3. Focus on the good
Focus on what you can do, rather than what you can’t do. For instance, when my wrist was permanently fused, I felt like an absolute freak of nature, and I had to teach myself to do everything with a now-immobile wrist. I was clumsy and frustrated for about a year, but instead of cursing my wrist and becoming depressed about it, I decided to focus on the things in life that made me happy. I celebrated my small victories — writing by hand again after months of practice, being able to chop vegetables, learning how to type on a keyboard with an immobile wrist. I went out on dates with my husband and just generally did things that made me happy, which brings me to my next tip…
4. Don’t let your diagnosis take over your life
This is often easier said than done, especially when you have an illness that affects every aspect of your life… but you can’t let it become your entire life. You have to move on. You have to keep pushing and decide to live — otherwise, your illness wins and your quality of life suffers.
Nurture your relationships with loved ones, and don’t spend all your time talking about your illnesses.

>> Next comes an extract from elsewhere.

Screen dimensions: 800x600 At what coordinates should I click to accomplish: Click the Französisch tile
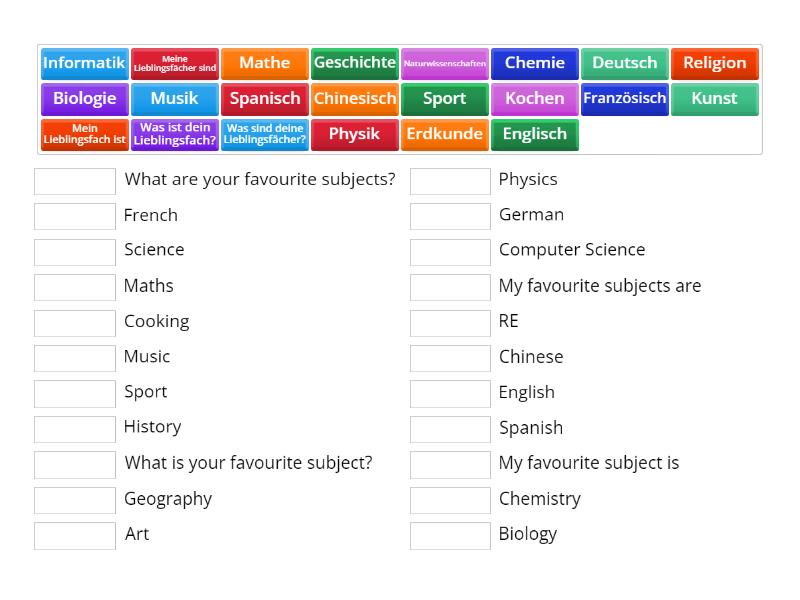click(x=625, y=99)
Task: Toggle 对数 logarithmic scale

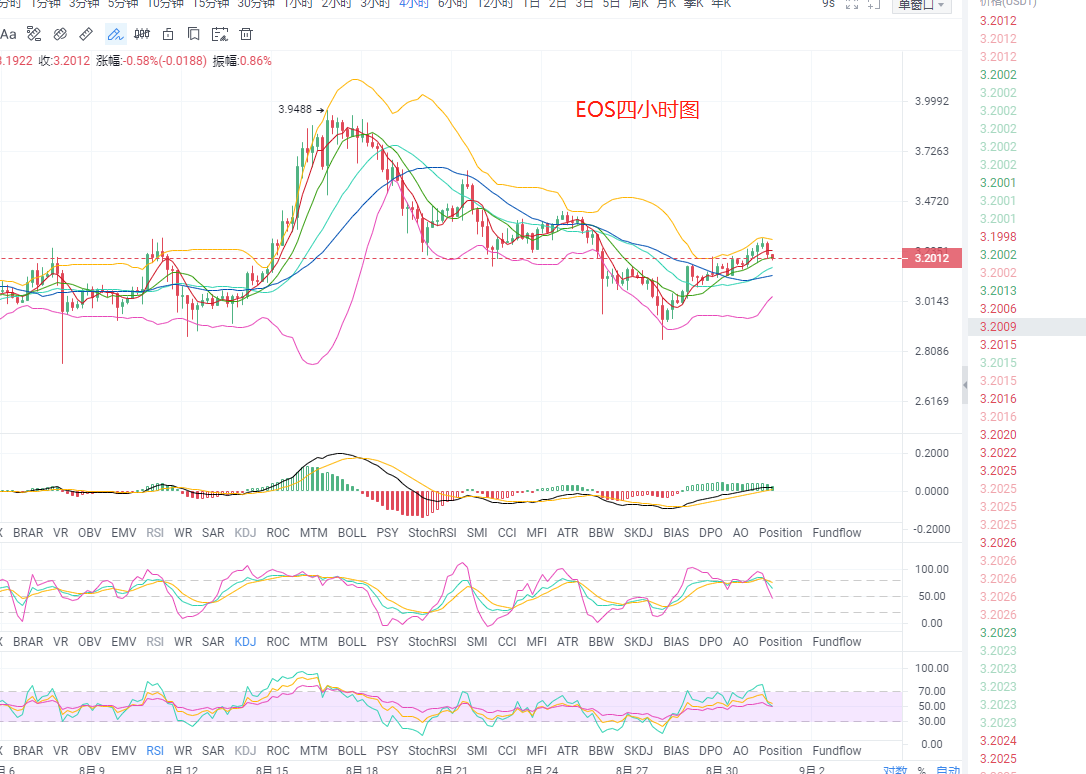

See a therapist if you need help processing your diagnosis — your friends and family are there to support you, but don’t be draining on them. Talk about positive things. Do things that make you happy. Your diagnosis is part of your life, but don’t let it become the star of the show. You are in control. It’s your life. Live it.
5. Self-care, even when you don’t want to
When I was diagnosed with my latest diseases, I went through a period of hating my body. I felt like it had betrayed me. I didn’t want to look at myself. I didn’t want to put on makeup anymore, I lost interest in fashion — I was just filled with loathing for it. Those feelings are valid, but eventually you have to embrace your diagnosis as part of you, but not a defining part. Even if you don’t feel like it, you need to take care of yourself. Eventually, it starts to seem normal again. Hating your body is ultimately illogical and unproductive. It’s sick, and it needs love and nurturing.
Being chronically ill is no fun. It’s easy to feel sorry for yourself. It’s easy to hate your sick body. You may feel angry, unlovable, misunderstood, isolated, etc. I know I felt that way, and I do sometimes still. The important thing is to not let those feelings define you. Give yourself time to process your diagnosis, and move on. Live your life, and take care of yourself even when it seems difficult.
You are so much more than your illness. Stay true to who you are and don’t let it take away all the beautiful things that make you who you are.